The physical size of the camera and its power requirements may also factor into decisions. Cameras have become very small, so require only small housings and installation footprint. Recall that the smaller the chip size (not the camera size), the small the lens focal length that is required for any desired field of view. At times the available choices can be limited.
The task now is to make decisions on the required number of cameras and also the selection of lenses. This is primarily based on an estimate of required pixel resolution and span of sampling. A matlab routine ArgusDesignDemo.m is included under Support Routines to use as a guide and is described below.
The process starts with defining the study region of interest as a vector [xmin xmax ymin ymax dx dy zLevel]. The domain boundaries are described by x and y min and max values while the projection surface of interest is located at zLevel. This would usually be 0.0, mean tide level, or some equivalent measure. dx and dy are simply the spatial resolution of the resolution map and have no lasting value. i.e. if dx = 10, resolution estimates are made for every 10 m of the spatial domain in x. Following this, the left azimuth of sampling is entered as leftAz. For a straight beach this would usually be 0 degrees, aligned with the alongshore direction to the left (i.e. the y-axis).

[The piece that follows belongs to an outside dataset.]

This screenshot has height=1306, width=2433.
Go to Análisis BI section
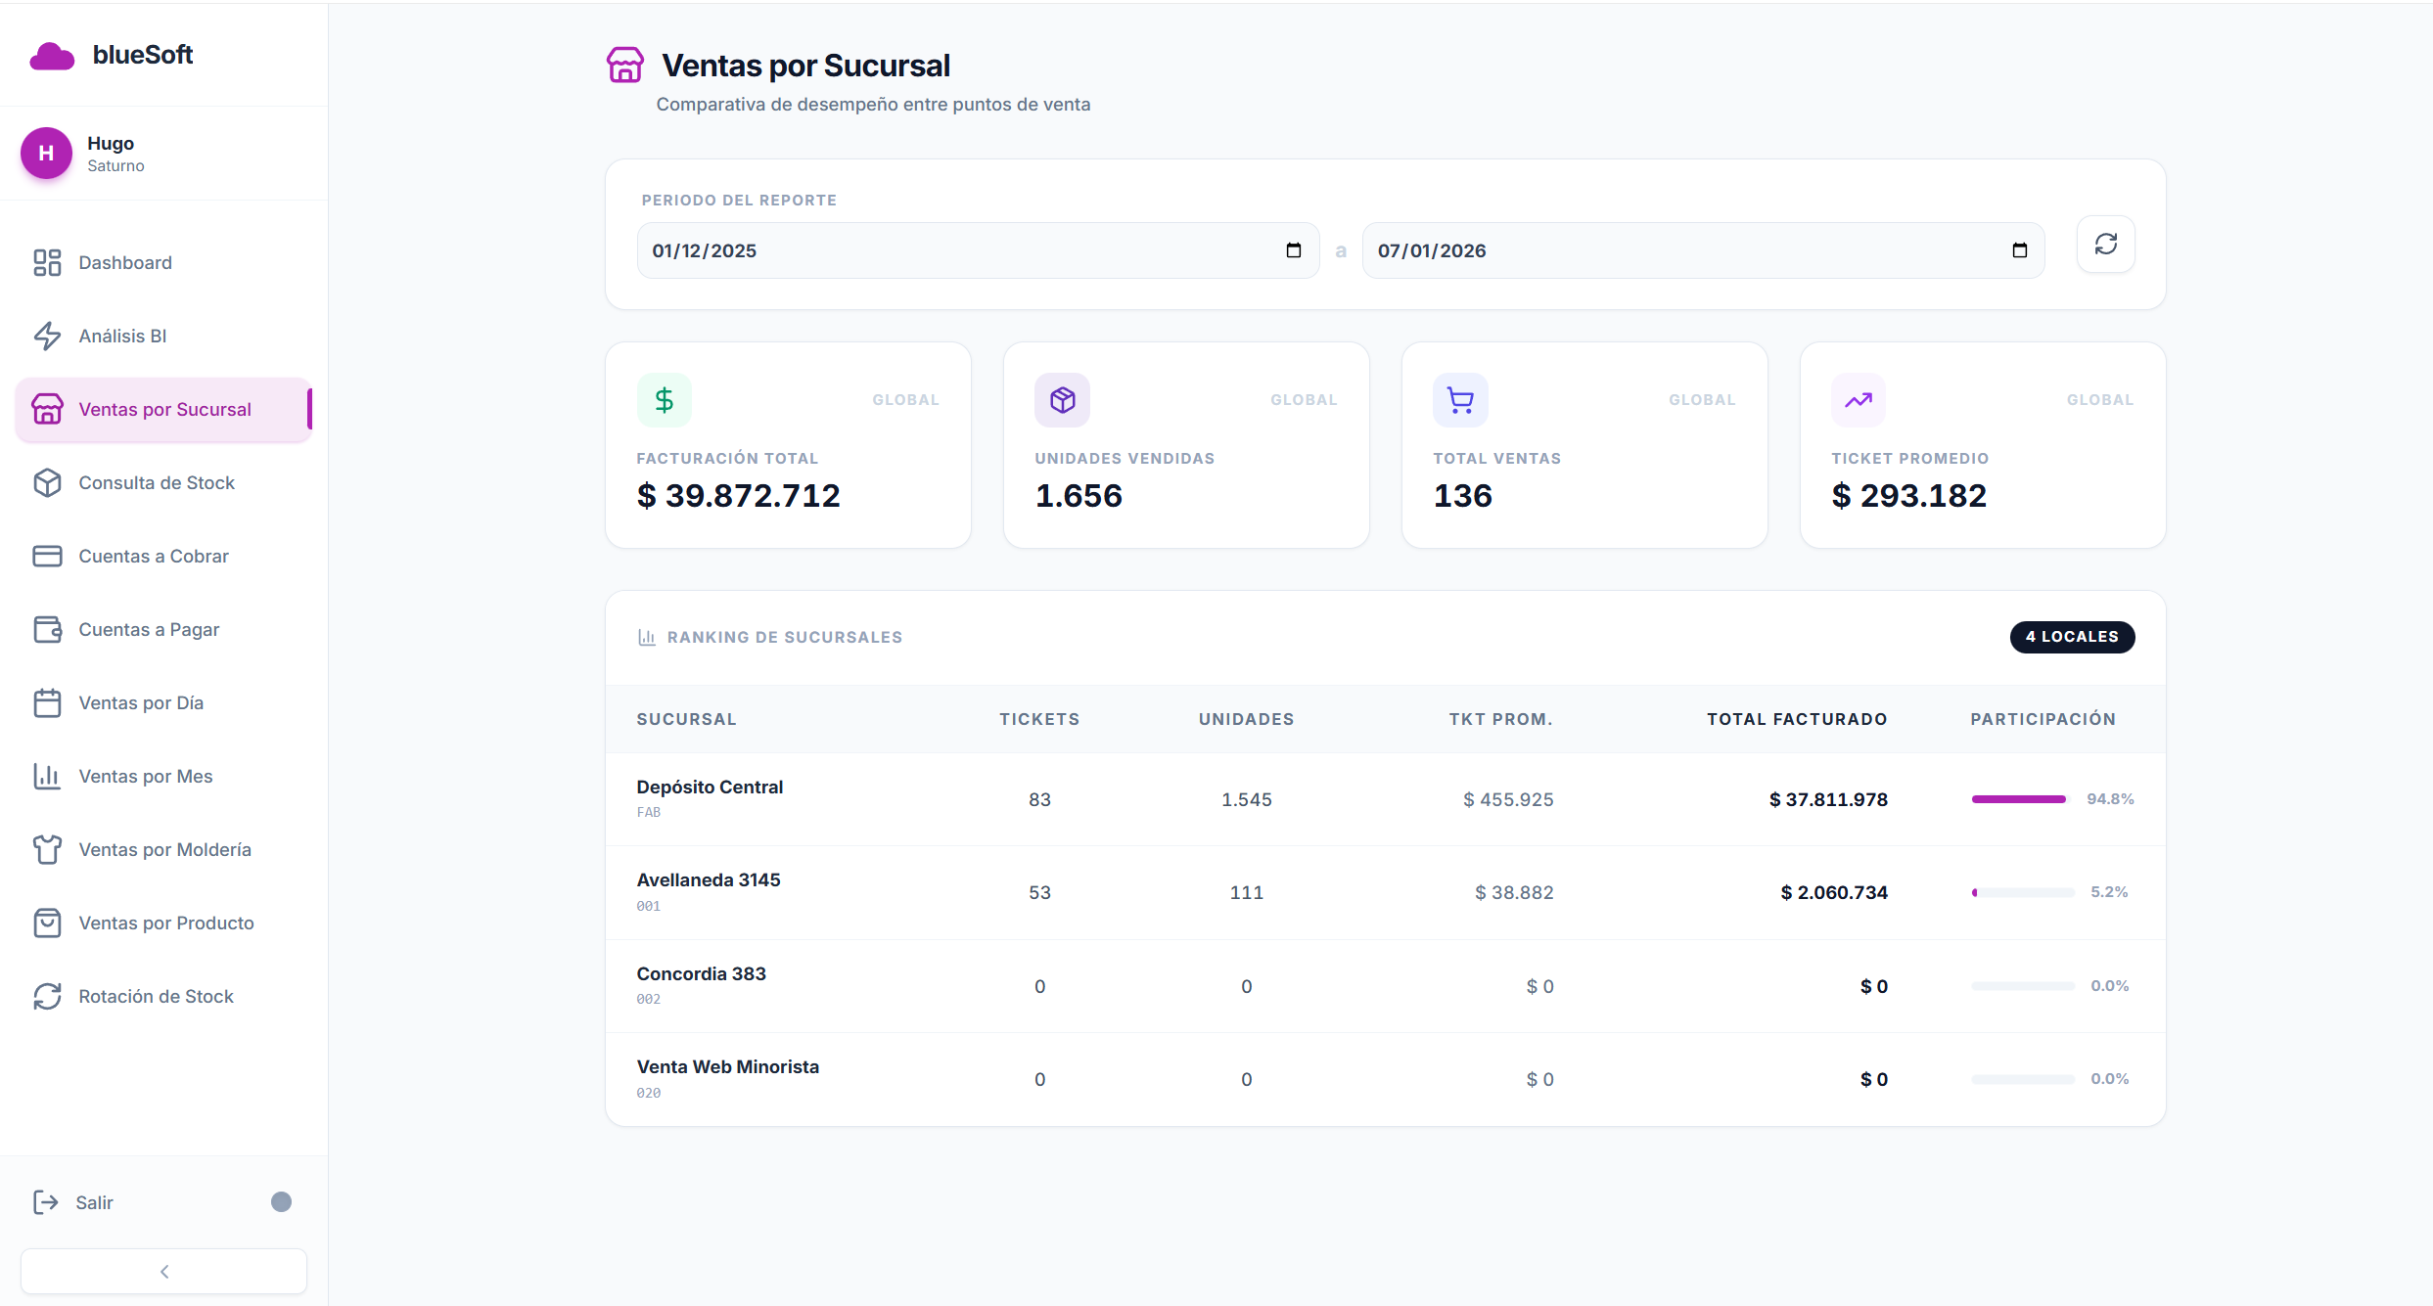coord(122,336)
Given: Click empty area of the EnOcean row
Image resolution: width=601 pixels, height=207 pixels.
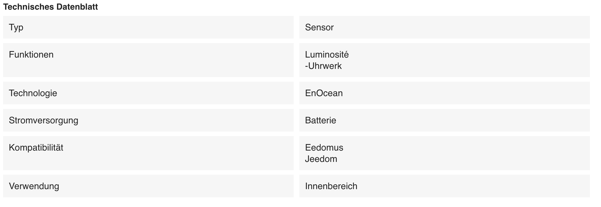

The description of the cameras starts with the chip size, NU and NV, the number of pixels in the chip width and height. Then the horizontal field of view and vertical tilt are entered as arrays, i.e. one value for each camera. The routine determines the number of cameras by the number of field of view values entered. The vertical tilt is expressed in terms of the tilt of the top of the field of view. Usually this might be chosen as 91 degrees, i.e. just above the horizon so that the horizon is included in the view.
Finally an overlap value is entered to describe the fraction of the horizontal field of view that overlaps the camera to the left. The default is 5%, so there will be 5% overlap between cameras to ensure continuity of view.
The analysis proceeds from left to right. So the first camera is aligned such that its left edge aligns with leftAz, the azimuth of the leftmost region of interest. The azimuth of each subsequent camera is chosen to abut with the previous but with a user-selected overlap. The region covered by the cameras continues until you run out of cameras. That may or may not be a full 180 degrees (if this was your intent). So you may need to change the number of cameras or their lenses to fill your sampling requirements.
The routine outputs a list of the azimuths, tilts and fields of view of your design as well as a sum of azimuths (without compensating for overlap). It also provides a plot (Figure 1) of the resolutions expressed in cross-shore as well as alongshore components. On this figure, the left and right edges of each camera’s view are indicated using matching colors (for left and right edges of each camera). The overlap can be seen. Not that edges that lie along the beach may plot in the negative sense, i.e. a left edge of camera 1 may aim slightly landward so get mapped in the negative direction.
Figure 1. Resolution maps for a hypothetical site showing the cross-shore (left) and alongshore (right) resolution maps. Matched color dashed line pairs correspond to the left and right edges of view for each camera.